**SET PROBLEM**
Return the lines below verbatim, preserving every character, space, and line break.

######

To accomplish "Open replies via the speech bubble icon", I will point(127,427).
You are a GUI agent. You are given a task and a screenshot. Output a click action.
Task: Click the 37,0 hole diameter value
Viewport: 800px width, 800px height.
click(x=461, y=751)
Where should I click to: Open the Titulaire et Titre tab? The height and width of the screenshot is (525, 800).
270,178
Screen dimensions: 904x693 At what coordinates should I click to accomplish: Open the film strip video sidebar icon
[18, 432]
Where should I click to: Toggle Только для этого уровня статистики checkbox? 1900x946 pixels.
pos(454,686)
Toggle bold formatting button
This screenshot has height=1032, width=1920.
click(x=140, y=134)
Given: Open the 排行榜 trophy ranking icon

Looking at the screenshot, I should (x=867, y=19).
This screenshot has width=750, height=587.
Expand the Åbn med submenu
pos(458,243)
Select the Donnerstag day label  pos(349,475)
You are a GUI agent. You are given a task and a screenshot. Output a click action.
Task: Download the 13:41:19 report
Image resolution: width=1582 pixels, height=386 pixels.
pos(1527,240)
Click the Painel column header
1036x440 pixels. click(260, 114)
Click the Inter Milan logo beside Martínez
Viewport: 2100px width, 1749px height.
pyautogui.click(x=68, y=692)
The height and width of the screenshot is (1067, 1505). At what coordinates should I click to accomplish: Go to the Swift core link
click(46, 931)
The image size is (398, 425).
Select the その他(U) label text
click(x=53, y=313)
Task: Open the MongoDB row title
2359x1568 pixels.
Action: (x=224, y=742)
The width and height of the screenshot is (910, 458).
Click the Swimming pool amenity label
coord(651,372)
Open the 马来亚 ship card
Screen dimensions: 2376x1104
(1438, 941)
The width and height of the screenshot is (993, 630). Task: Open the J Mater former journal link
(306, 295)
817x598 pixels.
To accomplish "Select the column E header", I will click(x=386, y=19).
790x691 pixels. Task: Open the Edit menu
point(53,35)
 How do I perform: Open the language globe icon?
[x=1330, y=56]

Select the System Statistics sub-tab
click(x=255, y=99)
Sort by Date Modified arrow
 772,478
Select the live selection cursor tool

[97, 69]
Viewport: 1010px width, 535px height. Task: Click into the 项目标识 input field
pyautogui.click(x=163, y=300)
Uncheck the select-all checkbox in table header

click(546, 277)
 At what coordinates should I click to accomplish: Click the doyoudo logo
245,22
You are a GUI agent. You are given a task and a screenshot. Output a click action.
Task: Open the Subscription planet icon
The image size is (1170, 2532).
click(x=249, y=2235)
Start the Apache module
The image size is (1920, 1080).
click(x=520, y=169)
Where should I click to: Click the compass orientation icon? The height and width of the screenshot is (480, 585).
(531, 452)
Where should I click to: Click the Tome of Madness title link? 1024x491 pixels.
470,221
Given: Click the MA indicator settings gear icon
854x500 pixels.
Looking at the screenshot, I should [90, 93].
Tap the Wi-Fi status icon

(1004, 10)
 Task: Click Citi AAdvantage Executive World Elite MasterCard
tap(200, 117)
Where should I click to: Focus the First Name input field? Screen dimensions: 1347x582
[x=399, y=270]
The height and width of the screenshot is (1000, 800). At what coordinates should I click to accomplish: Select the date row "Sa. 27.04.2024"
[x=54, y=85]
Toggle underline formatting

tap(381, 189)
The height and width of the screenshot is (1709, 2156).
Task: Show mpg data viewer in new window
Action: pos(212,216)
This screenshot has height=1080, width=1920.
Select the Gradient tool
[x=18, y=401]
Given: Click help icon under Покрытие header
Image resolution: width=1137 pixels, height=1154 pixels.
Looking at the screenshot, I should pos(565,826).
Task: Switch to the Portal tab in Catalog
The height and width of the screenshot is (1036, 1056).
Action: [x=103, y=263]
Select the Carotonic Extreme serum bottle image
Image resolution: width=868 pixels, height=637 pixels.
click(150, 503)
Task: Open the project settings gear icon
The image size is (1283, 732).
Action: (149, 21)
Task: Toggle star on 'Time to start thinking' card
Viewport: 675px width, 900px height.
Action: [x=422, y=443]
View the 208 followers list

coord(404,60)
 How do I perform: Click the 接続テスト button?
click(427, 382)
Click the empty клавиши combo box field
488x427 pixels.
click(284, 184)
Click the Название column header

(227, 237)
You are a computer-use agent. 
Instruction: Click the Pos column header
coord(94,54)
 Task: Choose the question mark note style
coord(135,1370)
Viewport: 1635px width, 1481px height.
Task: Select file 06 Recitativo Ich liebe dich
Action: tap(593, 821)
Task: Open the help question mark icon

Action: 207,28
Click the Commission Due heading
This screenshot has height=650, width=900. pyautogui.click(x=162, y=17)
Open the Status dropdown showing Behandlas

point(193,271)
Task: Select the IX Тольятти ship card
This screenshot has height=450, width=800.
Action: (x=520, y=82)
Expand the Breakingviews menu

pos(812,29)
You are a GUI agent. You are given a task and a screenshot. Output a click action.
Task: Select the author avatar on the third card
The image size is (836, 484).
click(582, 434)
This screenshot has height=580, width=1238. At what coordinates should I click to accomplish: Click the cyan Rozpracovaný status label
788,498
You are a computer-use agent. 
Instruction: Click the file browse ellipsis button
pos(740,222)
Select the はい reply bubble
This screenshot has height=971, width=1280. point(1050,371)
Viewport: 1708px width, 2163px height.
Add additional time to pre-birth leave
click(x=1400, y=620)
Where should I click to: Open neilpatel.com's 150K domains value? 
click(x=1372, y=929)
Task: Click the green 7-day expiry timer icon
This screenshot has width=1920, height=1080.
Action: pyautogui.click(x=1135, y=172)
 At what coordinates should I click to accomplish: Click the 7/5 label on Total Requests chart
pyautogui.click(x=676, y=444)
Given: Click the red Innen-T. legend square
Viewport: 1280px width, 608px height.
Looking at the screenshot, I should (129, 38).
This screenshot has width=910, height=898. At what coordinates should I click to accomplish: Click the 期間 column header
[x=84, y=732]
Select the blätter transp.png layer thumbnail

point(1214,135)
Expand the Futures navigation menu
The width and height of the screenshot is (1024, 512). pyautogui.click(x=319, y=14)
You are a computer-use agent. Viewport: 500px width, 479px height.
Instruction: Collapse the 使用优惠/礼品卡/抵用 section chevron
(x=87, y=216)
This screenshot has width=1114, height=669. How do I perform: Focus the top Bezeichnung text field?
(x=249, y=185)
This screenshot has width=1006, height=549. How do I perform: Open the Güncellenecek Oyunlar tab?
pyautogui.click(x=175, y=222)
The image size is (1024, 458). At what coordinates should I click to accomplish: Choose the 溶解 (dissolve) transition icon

######

**RESULT**
To accomplish "Open replies via the speech bubble icon", I will point(127,427).
You are a GUI agent. You are given a task and a screenshot. Output a click action.
Task: Click the 37,0 hole diameter value
Viewport: 800px width, 800px height.
click(x=461, y=751)
Where should I click to: Open the Titulaire et Titre tab? The height and width of the screenshot is (525, 800).
270,178
Screen dimensions: 904x693 At what coordinates should I click to accomplish: Open the film strip video sidebar icon
[18, 432]
Where should I click to: Toggle Только для этого уровня статистики checkbox? 1900x946 pixels.
pos(454,686)
Toggle bold formatting button
This screenshot has height=1032, width=1920.
click(x=140, y=134)
Given: Open the 排行榜 trophy ranking icon

Looking at the screenshot, I should (x=867, y=19).
This screenshot has width=750, height=587.
Expand the Åbn med submenu
pos(458,243)
Select the Donnerstag day label  pos(349,475)
You are a GUI agent. You are given a task and a screenshot. Output a click action.
Task: Download the 13:41:19 report
Image resolution: width=1582 pixels, height=386 pixels.
pos(1527,240)
Click the Painel column header
1036x440 pixels. click(260, 114)
Click the Inter Milan logo beside Martínez
Viewport: 2100px width, 1749px height.
pyautogui.click(x=68, y=692)
The height and width of the screenshot is (1067, 1505). At what coordinates should I click to accomplish: Go to the Swift core link
click(46, 931)
The image size is (398, 425).
Select the その他(U) label text
click(x=53, y=313)
Task: Open the MongoDB row title
2359x1568 pixels.
Action: (x=224, y=742)
The width and height of the screenshot is (910, 458).
Click the Swimming pool amenity label
coord(651,372)
Open the 马来亚 ship card
Screen dimensions: 2376x1104
(1438, 941)
The width and height of the screenshot is (993, 630). Task: Open the J Mater former journal link
(306, 295)
817x598 pixels.
To accomplish "Select the column E header", I will click(x=386, y=19).
790x691 pixels. Task: Open the Edit menu
point(53,35)
 How do I perform: Open the language globe icon?
[x=1330, y=56]

Select the System Statistics sub-tab
click(x=255, y=99)
Sort by Date Modified arrow
 772,478
Select the live selection cursor tool

[97, 69]
Viewport: 1010px width, 535px height. Task: Click into the 项目标识 input field
pyautogui.click(x=163, y=300)
Uncheck the select-all checkbox in table header

click(546, 277)
 At what coordinates should I click to accomplish: Click the doyoudo logo
245,22
You are a GUI agent. You are given a task and a screenshot. Output a click action.
Task: Open the Subscription planet icon
The image size is (1170, 2532).
click(x=249, y=2235)
Start the Apache module
The image size is (1920, 1080).
click(x=520, y=169)
Where should I click to: Click the compass orientation icon? The height and width of the screenshot is (480, 585).
(531, 452)
Where should I click to: Click the Tome of Madness title link? 1024x491 pixels.
470,221
Given: Click the MA indicator settings gear icon
854x500 pixels.
Looking at the screenshot, I should [90, 93].
Tap the Wi-Fi status icon

(1004, 10)
 Task: Click Citi AAdvantage Executive World Elite MasterCard
tap(200, 117)
Where should I click to: Focus the First Name input field? Screen dimensions: 1347x582
[x=399, y=270]
The height and width of the screenshot is (1000, 800). At what coordinates should I click to accomplish: Select the date row "Sa. 27.04.2024"
[x=54, y=85]
Toggle underline formatting

tap(381, 189)
The height and width of the screenshot is (1709, 2156).
Task: Show mpg data viewer in new window
Action: pos(212,216)
This screenshot has height=1080, width=1920.
Select the Gradient tool
[x=18, y=401]
Given: Click help icon under Покрытие header
Image resolution: width=1137 pixels, height=1154 pixels.
Looking at the screenshot, I should pos(565,826).
Task: Switch to the Portal tab in Catalog
The height and width of the screenshot is (1036, 1056).
Action: [x=103, y=263]
Select the Carotonic Extreme serum bottle image
Image resolution: width=868 pixels, height=637 pixels.
click(150, 503)
Task: Open the project settings gear icon
The image size is (1283, 732).
Action: (149, 21)
Task: Toggle star on 'Time to start thinking' card
Viewport: 675px width, 900px height.
Action: [x=422, y=443]
View the 208 followers list

coord(404,60)
 How do I perform: Click the 接続テスト button?
click(427, 382)
Click the empty клавиши combo box field
488x427 pixels.
click(284, 184)
Click the Название column header

(227, 237)
You are a computer-use agent. 
Instruction: Click the Pos column header
coord(94,54)
 Task: Choose the question mark note style
coord(135,1370)
Viewport: 1635px width, 1481px height.
Task: Select file 06 Recitativo Ich liebe dich
Action: tap(593, 821)
Task: Open the help question mark icon

Action: 207,28
Click the Commission Due heading
This screenshot has height=650, width=900. pyautogui.click(x=162, y=17)
Open the Status dropdown showing Behandlas

point(193,271)
Task: Select the IX Тольятти ship card
This screenshot has height=450, width=800.
Action: (x=520, y=82)
Expand the Breakingviews menu

pos(812,29)
You are a GUI agent. You are given a task and a screenshot. Output a click action.
Task: Select the author avatar on the third card
The image size is (836, 484).
click(582, 434)
This screenshot has height=580, width=1238. At what coordinates should I click to accomplish: Click the cyan Rozpracovaný status label
788,498
You are a computer-use agent. 
Instruction: Click the file browse ellipsis button
pos(740,222)
Select the はい reply bubble
This screenshot has height=971, width=1280. point(1050,371)
Viewport: 1708px width, 2163px height.
Add additional time to pre-birth leave
click(x=1400, y=620)
Where should I click to: Open neilpatel.com's 150K domains value? 
click(x=1372, y=929)
Task: Click the green 7-day expiry timer icon
This screenshot has width=1920, height=1080.
Action: pyautogui.click(x=1135, y=172)
 At what coordinates should I click to accomplish: Click the 7/5 label on Total Requests chart
pyautogui.click(x=676, y=444)
Given: Click the red Innen-T. legend square
Viewport: 1280px width, 608px height.
Looking at the screenshot, I should (129, 38).
This screenshot has width=910, height=898. At what coordinates should I click to accomplish: Click the 期間 column header
[x=84, y=732]
Select the blätter transp.png layer thumbnail

point(1214,135)
Expand the Futures navigation menu
The width and height of the screenshot is (1024, 512). pyautogui.click(x=319, y=14)
You are a computer-use agent. Viewport: 500px width, 479px height.
Instruction: Collapse the 使用优惠/礼品卡/抵用 section chevron
(x=87, y=216)
This screenshot has width=1114, height=669. How do I perform: Focus the top Bezeichnung text field?
(x=249, y=185)
This screenshot has width=1006, height=549. How do I perform: Open the Güncellenecek Oyunlar tab?
pyautogui.click(x=175, y=222)
The image size is (1024, 458). At what coordinates should I click to accomplish: Choose the 溶解 (dissolve) transition icon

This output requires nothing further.